From the entries that follow, copy every line with the word "profile".
*** Begin section ***
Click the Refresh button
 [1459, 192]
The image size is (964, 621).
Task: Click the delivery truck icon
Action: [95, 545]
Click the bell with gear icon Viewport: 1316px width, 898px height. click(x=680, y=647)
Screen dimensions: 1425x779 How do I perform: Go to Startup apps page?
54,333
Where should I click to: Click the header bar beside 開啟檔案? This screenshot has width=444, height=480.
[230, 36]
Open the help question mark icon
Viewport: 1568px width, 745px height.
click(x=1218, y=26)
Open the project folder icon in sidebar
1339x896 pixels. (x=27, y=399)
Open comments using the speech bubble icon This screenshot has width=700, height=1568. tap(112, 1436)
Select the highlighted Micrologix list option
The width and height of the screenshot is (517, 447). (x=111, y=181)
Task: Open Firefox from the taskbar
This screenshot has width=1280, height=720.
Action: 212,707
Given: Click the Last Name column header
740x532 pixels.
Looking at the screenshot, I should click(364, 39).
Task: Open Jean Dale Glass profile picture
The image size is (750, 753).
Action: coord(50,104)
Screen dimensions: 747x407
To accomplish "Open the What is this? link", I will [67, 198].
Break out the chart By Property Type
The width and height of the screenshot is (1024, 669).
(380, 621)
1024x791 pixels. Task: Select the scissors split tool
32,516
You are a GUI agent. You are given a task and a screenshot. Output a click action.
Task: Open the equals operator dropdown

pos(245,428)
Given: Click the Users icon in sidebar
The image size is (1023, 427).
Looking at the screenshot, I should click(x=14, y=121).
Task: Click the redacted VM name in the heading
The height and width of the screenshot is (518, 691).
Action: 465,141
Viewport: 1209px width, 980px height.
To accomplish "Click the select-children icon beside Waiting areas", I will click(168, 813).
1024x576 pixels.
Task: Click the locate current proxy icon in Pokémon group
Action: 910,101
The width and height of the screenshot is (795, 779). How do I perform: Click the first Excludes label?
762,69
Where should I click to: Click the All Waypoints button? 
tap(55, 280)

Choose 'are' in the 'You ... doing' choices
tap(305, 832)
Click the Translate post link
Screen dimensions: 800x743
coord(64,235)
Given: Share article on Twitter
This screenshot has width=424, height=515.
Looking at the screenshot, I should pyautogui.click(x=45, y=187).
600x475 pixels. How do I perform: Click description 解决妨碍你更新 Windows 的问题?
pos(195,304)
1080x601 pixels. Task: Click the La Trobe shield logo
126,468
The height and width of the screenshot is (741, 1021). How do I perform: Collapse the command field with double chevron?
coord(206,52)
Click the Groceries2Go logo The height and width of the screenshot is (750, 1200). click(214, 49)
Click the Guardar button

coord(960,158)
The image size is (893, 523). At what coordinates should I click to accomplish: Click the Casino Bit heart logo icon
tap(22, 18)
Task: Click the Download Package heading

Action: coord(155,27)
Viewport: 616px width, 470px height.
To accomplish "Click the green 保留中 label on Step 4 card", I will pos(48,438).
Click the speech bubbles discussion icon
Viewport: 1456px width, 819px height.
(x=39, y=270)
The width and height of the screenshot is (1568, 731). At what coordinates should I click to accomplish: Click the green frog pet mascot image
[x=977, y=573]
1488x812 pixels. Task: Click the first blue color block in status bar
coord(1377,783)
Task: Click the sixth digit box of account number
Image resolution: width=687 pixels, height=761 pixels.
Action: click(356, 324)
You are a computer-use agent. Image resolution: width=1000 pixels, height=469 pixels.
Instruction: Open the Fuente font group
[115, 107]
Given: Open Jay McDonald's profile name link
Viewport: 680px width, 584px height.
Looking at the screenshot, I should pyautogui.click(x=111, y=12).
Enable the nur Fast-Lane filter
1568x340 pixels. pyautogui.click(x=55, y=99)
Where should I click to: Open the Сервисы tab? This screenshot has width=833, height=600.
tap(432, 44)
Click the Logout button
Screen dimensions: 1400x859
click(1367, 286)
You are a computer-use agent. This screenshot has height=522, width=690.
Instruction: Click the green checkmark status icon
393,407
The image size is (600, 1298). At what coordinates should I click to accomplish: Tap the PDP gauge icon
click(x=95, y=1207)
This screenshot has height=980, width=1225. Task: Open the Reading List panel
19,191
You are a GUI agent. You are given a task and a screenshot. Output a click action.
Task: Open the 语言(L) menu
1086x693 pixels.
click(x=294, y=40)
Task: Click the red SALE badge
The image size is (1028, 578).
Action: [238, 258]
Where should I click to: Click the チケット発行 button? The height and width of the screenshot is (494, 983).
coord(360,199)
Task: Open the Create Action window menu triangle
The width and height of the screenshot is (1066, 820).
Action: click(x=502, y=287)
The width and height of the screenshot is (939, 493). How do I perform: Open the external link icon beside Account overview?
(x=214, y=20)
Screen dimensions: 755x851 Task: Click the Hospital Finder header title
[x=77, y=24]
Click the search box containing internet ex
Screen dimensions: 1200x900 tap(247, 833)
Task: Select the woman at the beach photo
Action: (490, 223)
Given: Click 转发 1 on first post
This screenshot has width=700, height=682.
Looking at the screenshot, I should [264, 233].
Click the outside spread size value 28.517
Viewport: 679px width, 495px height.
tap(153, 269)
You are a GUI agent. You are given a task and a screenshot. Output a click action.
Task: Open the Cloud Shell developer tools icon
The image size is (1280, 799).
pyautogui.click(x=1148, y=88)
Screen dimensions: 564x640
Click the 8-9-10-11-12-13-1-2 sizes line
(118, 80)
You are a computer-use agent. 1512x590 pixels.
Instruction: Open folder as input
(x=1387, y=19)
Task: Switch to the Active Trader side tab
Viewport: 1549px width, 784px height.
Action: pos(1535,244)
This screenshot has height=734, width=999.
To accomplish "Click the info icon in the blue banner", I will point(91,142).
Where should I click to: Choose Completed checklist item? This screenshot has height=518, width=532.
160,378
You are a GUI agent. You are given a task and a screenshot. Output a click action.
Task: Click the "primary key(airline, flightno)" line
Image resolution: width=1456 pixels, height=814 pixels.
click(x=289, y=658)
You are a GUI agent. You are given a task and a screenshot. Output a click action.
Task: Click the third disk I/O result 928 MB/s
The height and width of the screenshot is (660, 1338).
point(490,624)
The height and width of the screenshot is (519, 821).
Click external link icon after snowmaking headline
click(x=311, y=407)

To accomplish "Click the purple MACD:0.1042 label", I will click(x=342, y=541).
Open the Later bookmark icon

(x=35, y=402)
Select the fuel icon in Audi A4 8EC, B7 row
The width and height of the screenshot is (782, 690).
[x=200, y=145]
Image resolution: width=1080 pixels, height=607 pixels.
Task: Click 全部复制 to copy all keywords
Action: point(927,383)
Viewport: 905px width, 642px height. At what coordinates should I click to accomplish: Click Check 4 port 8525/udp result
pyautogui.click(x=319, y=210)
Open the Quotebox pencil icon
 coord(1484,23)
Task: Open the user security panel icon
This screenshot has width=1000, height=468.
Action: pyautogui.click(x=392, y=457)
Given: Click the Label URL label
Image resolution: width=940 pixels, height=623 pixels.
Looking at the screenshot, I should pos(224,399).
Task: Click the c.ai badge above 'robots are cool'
*** End section ***
▸ Answer area:
Task: Open Jean Dale Glass profile picture
Given: Open Jay McDonald's profile name link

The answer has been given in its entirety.